| Dataset records |
________________________________________

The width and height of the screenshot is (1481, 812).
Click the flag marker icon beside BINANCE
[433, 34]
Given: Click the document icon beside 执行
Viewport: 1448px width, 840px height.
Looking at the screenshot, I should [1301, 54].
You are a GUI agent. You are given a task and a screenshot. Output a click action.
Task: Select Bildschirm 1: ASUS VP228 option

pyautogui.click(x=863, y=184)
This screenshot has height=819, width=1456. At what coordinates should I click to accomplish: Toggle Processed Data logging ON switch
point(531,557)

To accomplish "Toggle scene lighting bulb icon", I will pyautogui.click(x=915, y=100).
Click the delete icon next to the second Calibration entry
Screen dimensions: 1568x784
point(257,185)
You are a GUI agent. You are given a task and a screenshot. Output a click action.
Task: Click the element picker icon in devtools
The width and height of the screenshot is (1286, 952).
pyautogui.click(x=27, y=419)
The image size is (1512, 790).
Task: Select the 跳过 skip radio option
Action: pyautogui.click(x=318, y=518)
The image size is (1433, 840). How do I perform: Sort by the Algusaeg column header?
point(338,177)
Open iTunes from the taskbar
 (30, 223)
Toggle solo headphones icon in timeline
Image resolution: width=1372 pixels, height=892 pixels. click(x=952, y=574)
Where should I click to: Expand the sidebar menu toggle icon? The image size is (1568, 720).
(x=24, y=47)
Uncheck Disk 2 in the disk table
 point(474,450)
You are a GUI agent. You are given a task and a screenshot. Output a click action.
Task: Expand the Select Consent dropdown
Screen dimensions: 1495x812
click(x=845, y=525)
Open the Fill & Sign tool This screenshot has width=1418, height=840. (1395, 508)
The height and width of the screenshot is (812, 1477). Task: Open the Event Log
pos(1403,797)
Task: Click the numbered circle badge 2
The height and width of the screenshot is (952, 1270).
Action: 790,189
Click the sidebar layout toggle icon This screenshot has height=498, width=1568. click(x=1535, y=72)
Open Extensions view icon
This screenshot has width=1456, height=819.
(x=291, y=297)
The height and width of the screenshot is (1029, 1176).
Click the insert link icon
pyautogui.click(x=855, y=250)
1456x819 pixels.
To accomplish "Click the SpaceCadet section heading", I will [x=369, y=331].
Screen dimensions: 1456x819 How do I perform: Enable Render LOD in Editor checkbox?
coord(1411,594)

________________________________________

An exact reproduction of the listing is required, covering every entry.

| Task result |
The width and height of the screenshot is (1481, 812).
Click the flag marker icon beside BINANCE
[433, 34]
Given: Click the document icon beside 执行
Viewport: 1448px width, 840px height.
Looking at the screenshot, I should [1301, 54].
You are a GUI agent. You are given a task and a screenshot. Output a click action.
Task: Select Bildschirm 1: ASUS VP228 option

pyautogui.click(x=863, y=184)
This screenshot has height=819, width=1456. At what coordinates should I click to accomplish: Toggle Processed Data logging ON switch
point(531,557)

To accomplish "Toggle scene lighting bulb icon", I will pyautogui.click(x=915, y=100).
Click the delete icon next to the second Calibration entry
Screen dimensions: 1568x784
point(257,185)
You are a GUI agent. You are given a task and a screenshot. Output a click action.
Task: Click the element picker icon in devtools
The width and height of the screenshot is (1286, 952).
pyautogui.click(x=27, y=419)
The image size is (1512, 790).
Task: Select the 跳过 skip radio option
Action: pyautogui.click(x=318, y=518)
The image size is (1433, 840). How do I perform: Sort by the Algusaeg column header?
point(338,177)
Open iTunes from the taskbar
 (30, 223)
Toggle solo headphones icon in timeline
Image resolution: width=1372 pixels, height=892 pixels. click(x=952, y=574)
Where should I click to: Expand the sidebar menu toggle icon? The image size is (1568, 720).
(x=24, y=47)
Uncheck Disk 2 in the disk table
 point(474,450)
You are a GUI agent. You are given a task and a screenshot. Output a click action.
Task: Expand the Select Consent dropdown
Screen dimensions: 1495x812
click(x=845, y=525)
Open the Fill & Sign tool This screenshot has width=1418, height=840. (1395, 508)
The height and width of the screenshot is (812, 1477). Task: Open the Event Log
pos(1403,797)
Task: Click the numbered circle badge 2
The height and width of the screenshot is (952, 1270).
Action: 790,189
Click the sidebar layout toggle icon This screenshot has height=498, width=1568. click(x=1535, y=72)
Open Extensions view icon
This screenshot has width=1456, height=819.
(x=291, y=297)
The height and width of the screenshot is (1029, 1176).
Click the insert link icon
pyautogui.click(x=855, y=250)
1456x819 pixels.
To accomplish "Click the SpaceCadet section heading", I will [x=369, y=331].
Screen dimensions: 1456x819 How do I perform: Enable Render LOD in Editor checkbox?
coord(1411,594)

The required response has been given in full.